Release notes process

There’s need to generate release notes for each release and the process should be automated or at least described in some way.

After thinking a bit I came up with following idea:

Each developer/(project member) can nominate any issue to be included into release notes.
To do so they (or product manager/other project member) assign scoped label to the issue (like release_notes::candidate)

Optional: Automation/CI/script goes to each such issue and post information request there with the template to be filled in and changes scope to release_notes::input_needed . This step will save Dev’s time on looking into documentation for this template

Once developer see this label they put information needed into comment using template and change scope to release_notes::ready

Automation/CI/script/release engineer uses provided information to generate release notes entry from it. ( Or put gentle reminders if the release is approaching but information was not provided )

This should allow to save time before the release itself and spread documentation phase across whole development cycle.

Template itself TBD but it should not take more than 5 minutes to fill it in.
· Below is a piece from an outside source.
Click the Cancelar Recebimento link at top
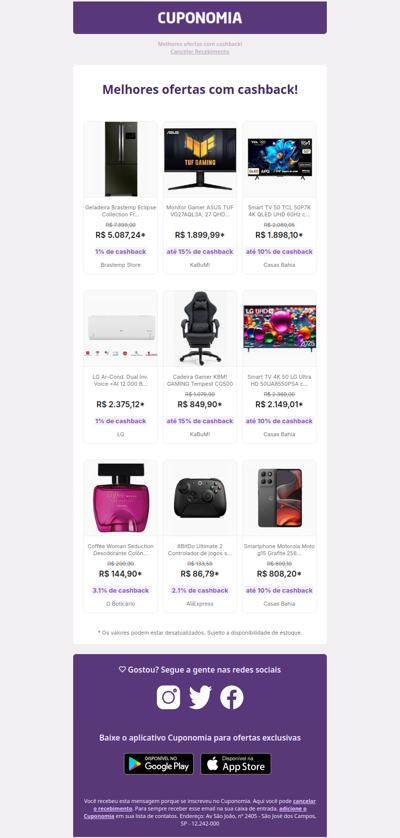400x838 pixels. tap(200, 52)
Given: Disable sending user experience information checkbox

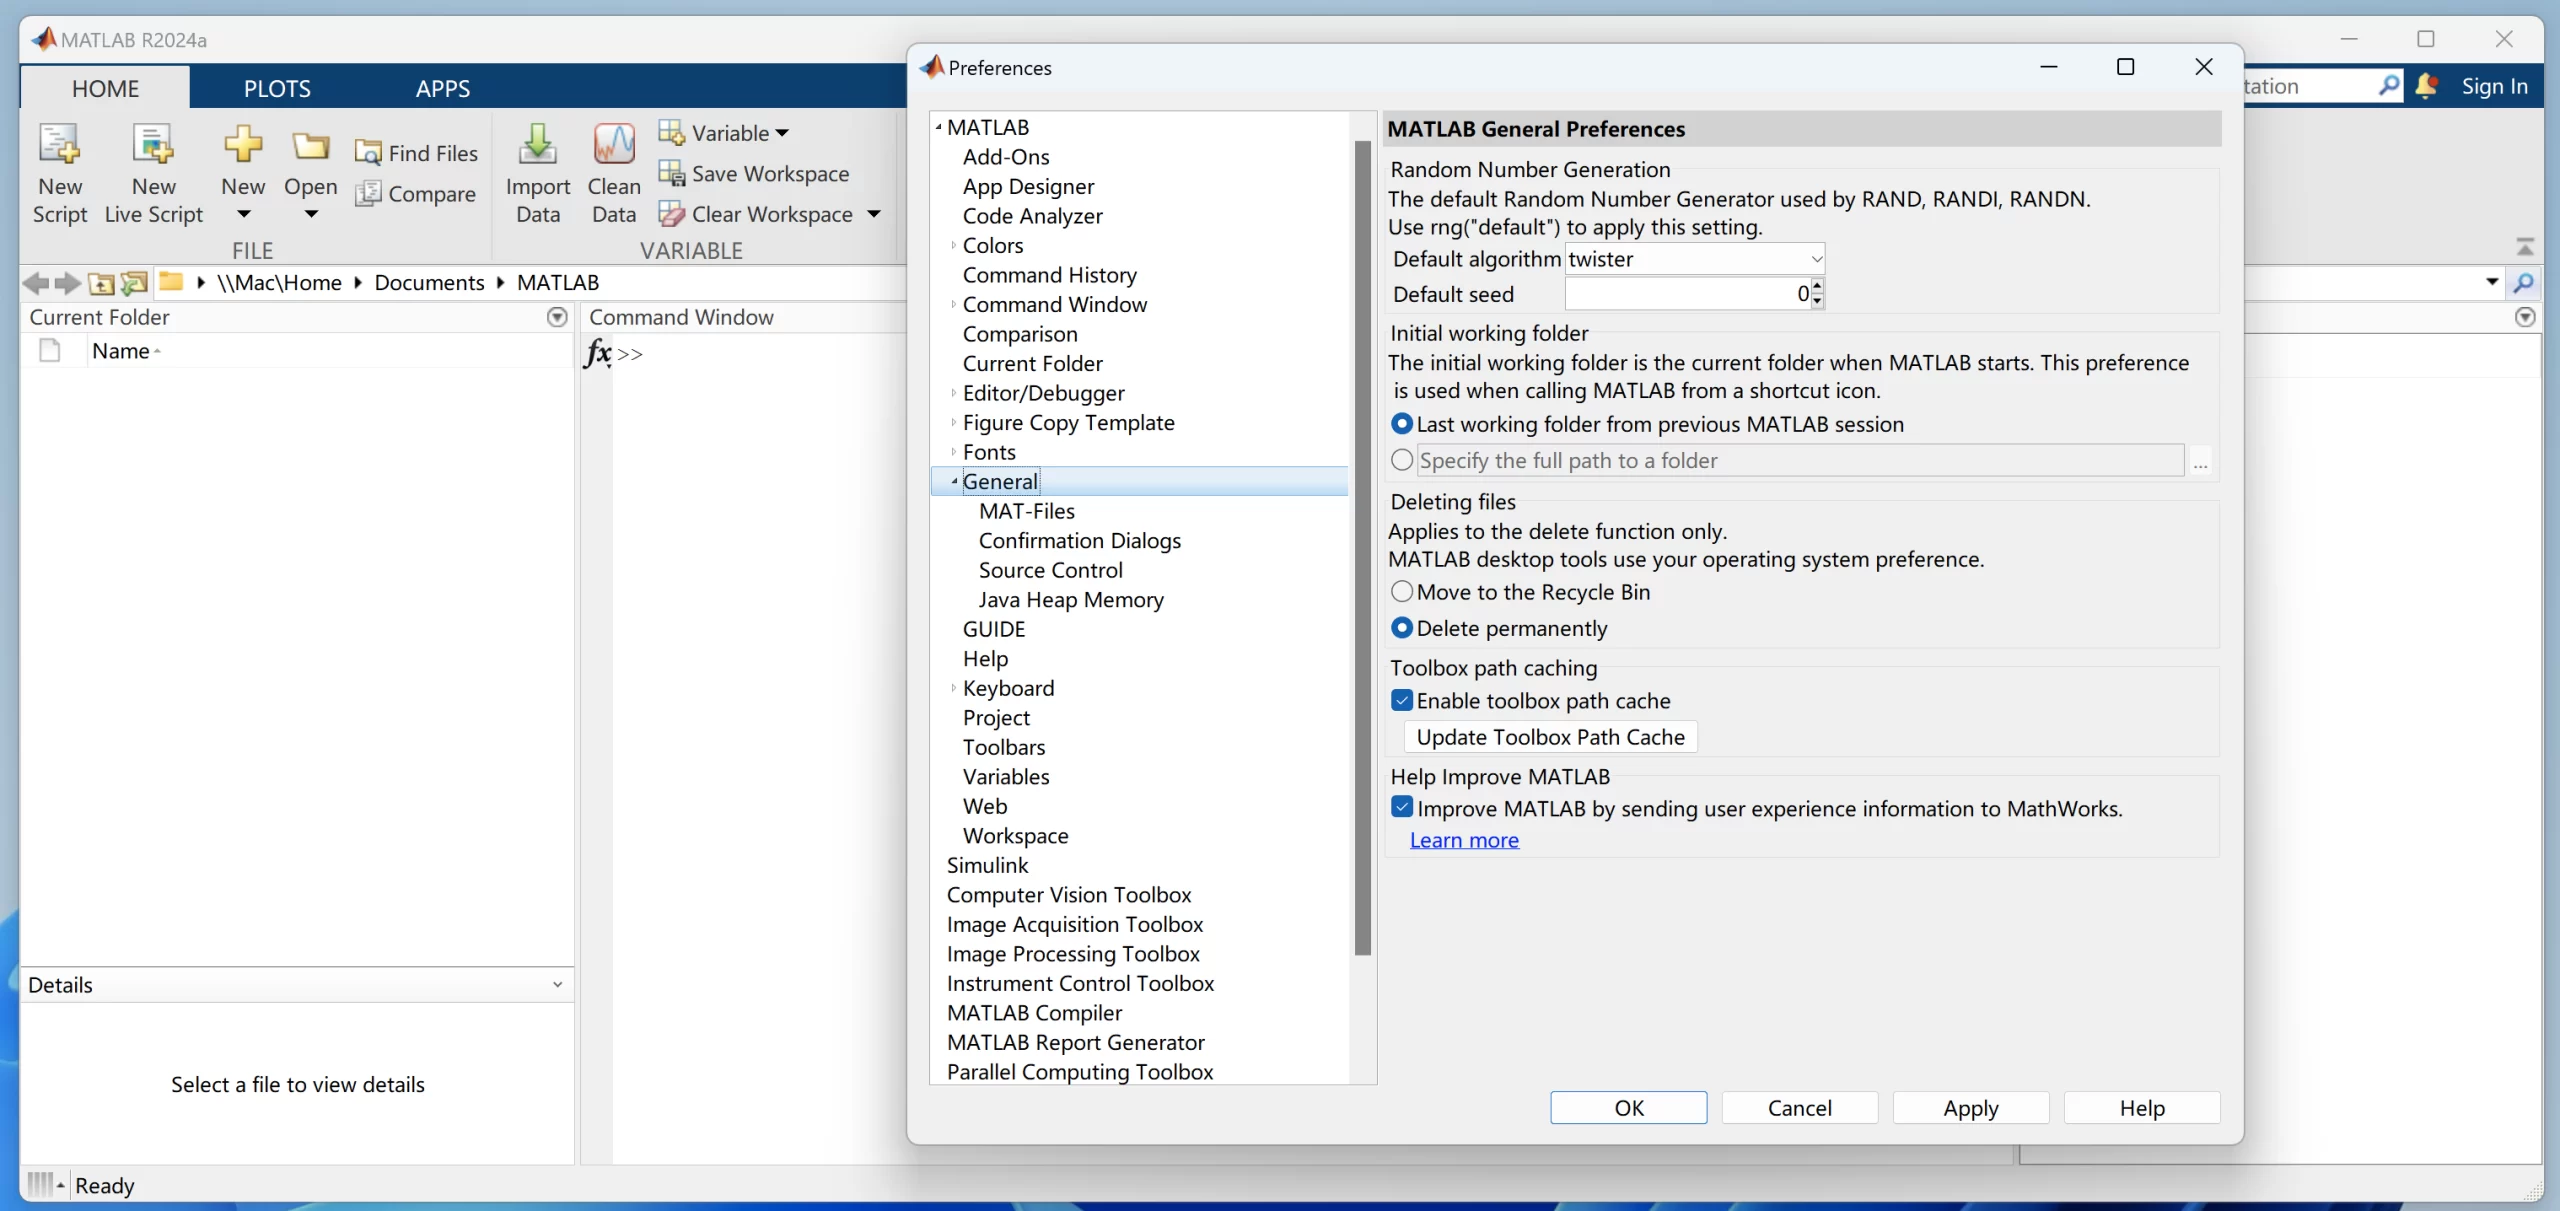Looking at the screenshot, I should coord(1402,808).

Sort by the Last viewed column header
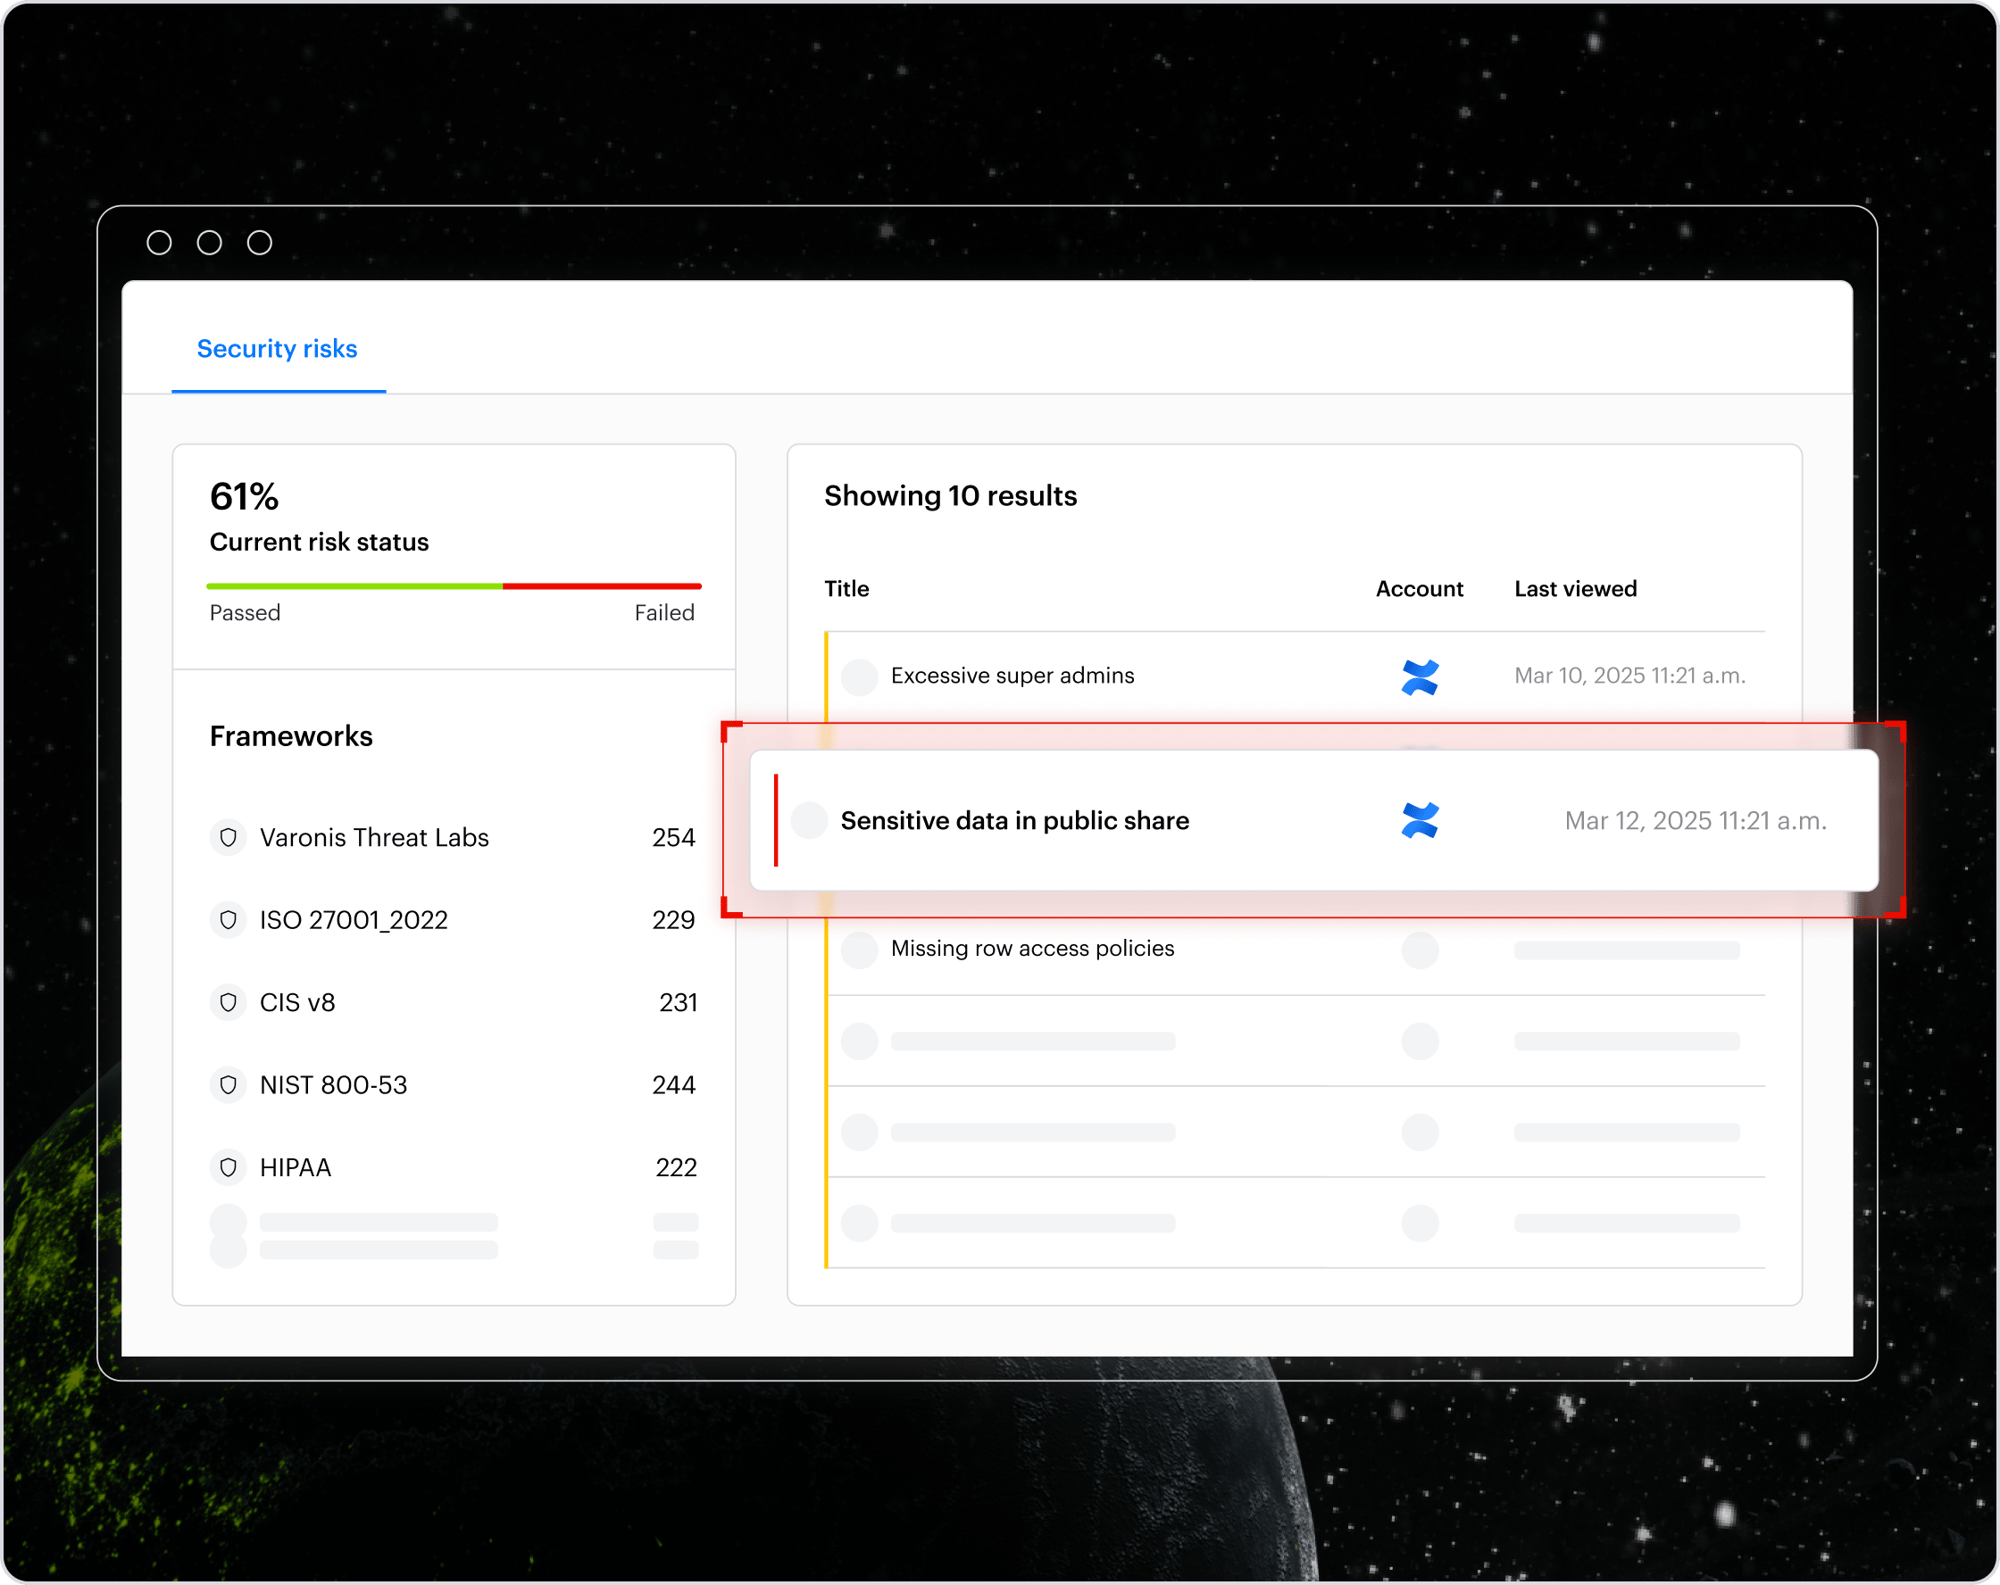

The process can be easily scaled to generate other release-related documentation (known issues, fixed bugs etc)

Thoughts?

@landgraf How long would writing such a tool to request a template to be filled and then parse the filled out information take?

Do you want to roll this out for Jasmine or assign the scoped labels manually this time around with help from @SebS @Adam_Szpilko and @rzr ?

I like the idea of automating this for Jasmine+1 definitely.

Asking for input is easy and the code is written already (gitlab-python). Parsing is in progress. I expect it to be ready this week (basically today). Templates, output format and so should be discussed.

See example rn generated: Sign in · GitLab CC: @idlethread @Stefan_Schmidt @davidinux

I like the flow based on issues and also asking developers to write user-readable description.

What seems to be missing is the current version is the list of closed CVEs. They might, but not have to, correspond to the bug records. They might also, at the time of the release, might be still unpublished. I think we can do with another set of tickets (public tickets) that might be linked to the actual issue ticket when the issue gets public.

CVE process is different task iirc. Can we parse output of cve-checker at the point of release-1 and releaseN to create such list? The logic is quite complicated taking into account number of images and flavours though.

For the CVEs from upstreams, yes we can do something like that. Merge all the CVE logs & do a compare between releases. This will show only the public CVEs, not the embargoed ones (as cve-checker won’t show them - but it will show those that were published between two releases).

That leaves the security issues reported to us (i.e. our security bugtracker). This is something we could handle in a similar way to regular bugs and list CVEs if there are some without more information. This should be quite simple to do.